On day 1 you first measure your VJ then do 20 depth jumps (or simply do them until you start to dropoff)
you do the same on day 2
do the same on day 3
do the same on day 4
You keep doing that until one day your fresh (unmotivated) VJ is only 29 inches. It might take 1 day, might be 2 days, or might be an entire week or longer. But once you hit that point it mean's your "system" has accumulated 3% fatigue, so you then take a lower volume period so that you can supercompensate. That lower volume period will generally be as long as the number of days it took you to get in the hole, or you can just use the rule of 3rds described above.
That approach will work, however, it kinda sux for scheduling because you don't know what you're gonna be doing tomorrow or the next day or further on in the week. It also sux if you're doing anything else during a workout or week that might interfere with your ability to monitor fatigue. So what you can do is experiment and use enough intensity and volume each workout to know you'll be fairly close to fatiguing on a certain schedule. The drop-offs don't have to be perfect and the schedules don't have to be perfect, as long as the general concepts hold up. Take that little template I mentioned above:
Mon 5 x 1 @ 85%
Tues: 5 x 1 @ 90%
Wed: 5 x 1 @ 95%
Thurs: off
Fri: 5 x 1 @ 80% (very easy)
Sat: Off
Sun: Off
It can generally be assumed that after performing a given movement at an increasing intensity for 3 days straight that some level of fatigue will have accumulated in most people. That makes the schedule viable for most, but others may need to adjust it as some will accumulate too much fatigue while some not enough. In general it holds up though.

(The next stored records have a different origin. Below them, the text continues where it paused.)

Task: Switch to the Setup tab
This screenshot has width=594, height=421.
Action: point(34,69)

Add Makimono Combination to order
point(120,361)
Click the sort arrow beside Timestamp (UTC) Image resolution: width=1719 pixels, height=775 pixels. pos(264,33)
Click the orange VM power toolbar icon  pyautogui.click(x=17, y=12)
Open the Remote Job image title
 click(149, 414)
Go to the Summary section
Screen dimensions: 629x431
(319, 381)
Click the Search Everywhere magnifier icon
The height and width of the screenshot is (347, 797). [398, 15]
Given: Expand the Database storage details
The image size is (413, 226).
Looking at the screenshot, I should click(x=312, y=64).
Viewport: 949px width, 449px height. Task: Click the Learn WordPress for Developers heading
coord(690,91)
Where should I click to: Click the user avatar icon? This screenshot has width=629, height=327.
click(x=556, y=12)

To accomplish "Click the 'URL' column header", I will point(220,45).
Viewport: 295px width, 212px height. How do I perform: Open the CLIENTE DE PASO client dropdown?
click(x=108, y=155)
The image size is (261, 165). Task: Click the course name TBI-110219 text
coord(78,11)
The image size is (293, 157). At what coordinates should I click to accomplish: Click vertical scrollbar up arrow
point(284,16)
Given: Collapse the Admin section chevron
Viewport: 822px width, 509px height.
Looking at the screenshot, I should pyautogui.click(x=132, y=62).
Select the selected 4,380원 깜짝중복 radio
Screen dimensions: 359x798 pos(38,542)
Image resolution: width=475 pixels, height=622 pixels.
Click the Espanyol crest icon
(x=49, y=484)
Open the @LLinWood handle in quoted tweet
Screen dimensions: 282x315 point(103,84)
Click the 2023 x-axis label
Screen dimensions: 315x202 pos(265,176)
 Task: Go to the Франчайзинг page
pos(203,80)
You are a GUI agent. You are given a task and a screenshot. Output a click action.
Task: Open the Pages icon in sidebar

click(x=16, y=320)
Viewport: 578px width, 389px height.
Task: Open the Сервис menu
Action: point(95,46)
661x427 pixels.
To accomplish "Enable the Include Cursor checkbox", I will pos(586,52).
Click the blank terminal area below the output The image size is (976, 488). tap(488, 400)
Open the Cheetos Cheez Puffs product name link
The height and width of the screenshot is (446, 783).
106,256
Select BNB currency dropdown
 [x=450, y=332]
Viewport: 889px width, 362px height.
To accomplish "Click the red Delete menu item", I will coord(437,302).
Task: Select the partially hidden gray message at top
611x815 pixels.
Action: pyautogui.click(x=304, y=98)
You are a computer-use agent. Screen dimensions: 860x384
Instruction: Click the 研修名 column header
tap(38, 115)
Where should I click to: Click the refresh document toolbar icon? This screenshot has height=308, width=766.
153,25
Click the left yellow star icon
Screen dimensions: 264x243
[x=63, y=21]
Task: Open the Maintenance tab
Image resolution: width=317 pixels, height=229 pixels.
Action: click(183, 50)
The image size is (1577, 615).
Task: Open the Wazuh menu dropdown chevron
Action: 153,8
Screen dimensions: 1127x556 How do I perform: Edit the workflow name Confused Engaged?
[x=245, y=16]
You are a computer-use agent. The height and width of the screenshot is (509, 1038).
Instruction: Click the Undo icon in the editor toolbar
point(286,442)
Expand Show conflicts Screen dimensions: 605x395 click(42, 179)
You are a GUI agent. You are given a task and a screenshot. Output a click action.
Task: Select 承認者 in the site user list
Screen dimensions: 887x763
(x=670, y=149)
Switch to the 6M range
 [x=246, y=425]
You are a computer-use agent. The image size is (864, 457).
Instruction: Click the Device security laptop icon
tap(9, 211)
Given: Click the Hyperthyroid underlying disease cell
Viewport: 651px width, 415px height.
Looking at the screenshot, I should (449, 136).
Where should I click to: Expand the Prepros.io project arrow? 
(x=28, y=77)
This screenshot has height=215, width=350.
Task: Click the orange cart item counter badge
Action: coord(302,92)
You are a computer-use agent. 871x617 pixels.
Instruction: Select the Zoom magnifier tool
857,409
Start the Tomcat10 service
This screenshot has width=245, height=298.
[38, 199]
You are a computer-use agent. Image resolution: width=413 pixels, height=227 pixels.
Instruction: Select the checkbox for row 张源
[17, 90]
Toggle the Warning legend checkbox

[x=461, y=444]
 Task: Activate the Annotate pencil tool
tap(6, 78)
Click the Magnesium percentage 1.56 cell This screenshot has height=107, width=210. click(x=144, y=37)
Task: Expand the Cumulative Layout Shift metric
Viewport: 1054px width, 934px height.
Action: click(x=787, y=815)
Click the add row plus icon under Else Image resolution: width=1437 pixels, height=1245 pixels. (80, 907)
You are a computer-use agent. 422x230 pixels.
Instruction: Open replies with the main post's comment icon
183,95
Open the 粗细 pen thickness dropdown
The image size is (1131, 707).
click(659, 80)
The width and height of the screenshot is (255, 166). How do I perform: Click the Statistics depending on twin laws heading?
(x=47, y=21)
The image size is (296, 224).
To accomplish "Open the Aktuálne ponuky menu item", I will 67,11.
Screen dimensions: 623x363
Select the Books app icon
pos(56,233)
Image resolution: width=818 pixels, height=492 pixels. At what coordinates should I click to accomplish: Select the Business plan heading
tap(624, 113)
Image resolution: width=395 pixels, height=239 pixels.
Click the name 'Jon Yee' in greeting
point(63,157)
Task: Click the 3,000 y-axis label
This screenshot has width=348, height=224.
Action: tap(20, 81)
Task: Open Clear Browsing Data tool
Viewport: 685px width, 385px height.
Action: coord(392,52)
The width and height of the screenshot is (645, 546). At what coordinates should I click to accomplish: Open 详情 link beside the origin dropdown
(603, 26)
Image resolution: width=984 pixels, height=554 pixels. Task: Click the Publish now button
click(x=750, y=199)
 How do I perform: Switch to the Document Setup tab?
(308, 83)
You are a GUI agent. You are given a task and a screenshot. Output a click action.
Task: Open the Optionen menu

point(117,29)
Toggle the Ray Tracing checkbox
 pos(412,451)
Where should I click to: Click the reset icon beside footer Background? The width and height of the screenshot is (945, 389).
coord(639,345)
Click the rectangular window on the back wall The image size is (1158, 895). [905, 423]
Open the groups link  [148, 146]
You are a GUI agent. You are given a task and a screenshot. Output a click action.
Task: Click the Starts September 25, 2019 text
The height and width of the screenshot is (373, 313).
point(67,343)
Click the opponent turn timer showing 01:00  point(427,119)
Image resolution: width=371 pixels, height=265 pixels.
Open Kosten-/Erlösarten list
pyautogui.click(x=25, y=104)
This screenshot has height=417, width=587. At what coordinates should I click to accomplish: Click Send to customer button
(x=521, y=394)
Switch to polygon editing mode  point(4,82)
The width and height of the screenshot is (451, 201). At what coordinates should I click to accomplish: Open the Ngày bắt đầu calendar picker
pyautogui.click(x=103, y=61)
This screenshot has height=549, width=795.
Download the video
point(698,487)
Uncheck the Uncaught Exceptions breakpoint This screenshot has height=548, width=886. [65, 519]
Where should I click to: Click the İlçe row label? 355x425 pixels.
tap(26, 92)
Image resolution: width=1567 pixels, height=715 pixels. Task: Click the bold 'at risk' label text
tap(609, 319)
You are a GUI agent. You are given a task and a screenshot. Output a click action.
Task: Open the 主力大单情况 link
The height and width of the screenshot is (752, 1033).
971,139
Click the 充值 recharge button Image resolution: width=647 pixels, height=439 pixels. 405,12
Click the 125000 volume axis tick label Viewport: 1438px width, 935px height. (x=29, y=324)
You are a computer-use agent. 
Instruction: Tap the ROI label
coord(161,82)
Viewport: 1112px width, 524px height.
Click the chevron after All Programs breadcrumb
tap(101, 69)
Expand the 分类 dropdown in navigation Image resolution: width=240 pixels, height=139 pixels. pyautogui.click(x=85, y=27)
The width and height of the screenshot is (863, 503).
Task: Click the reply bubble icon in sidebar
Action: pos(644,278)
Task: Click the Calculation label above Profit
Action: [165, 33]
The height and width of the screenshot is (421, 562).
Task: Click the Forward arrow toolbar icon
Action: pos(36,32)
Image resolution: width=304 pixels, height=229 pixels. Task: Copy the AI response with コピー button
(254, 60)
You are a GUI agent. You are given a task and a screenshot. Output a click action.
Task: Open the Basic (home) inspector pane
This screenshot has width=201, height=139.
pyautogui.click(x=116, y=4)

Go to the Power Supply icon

You can also base fatigue off of general accumulative nervous system stress. Fatigue cycles can be over days, weeks, or even months. You can monitor it thru hormone levels, heart rate variability (omega wave does this), and a ton of other things. But the general principles are the same. I think the weekly cycles are cool and easy to grasp for most people. I'm pretty sure that's what Jay Schroeder does. He goes 3 on 1 off, 3 on-2 off doing the same stuff every day.
It is amazing what the body can tolerate/adapt to given 2 consecutive days mostly off at the end of a week/cycle.
There are some posts/articles by Glenn Pendlay over on the DB forum that talk about how he does this with his o-lifters using monthly cycles. Basically 5 x 5 three x per week for 4-6 weeks followed by 3 x 3 once every 4th-th day for 4 weeks.
One more thing: I'm with you Andrew as far as monitoring intra-session drop-offs for power/speed work. In my experience it was more trouble then it was worth. Rather, I'd terminate a workout as soon as their as any drop-off at all, as once workout quality has declined the positive training effect is pretty well done too.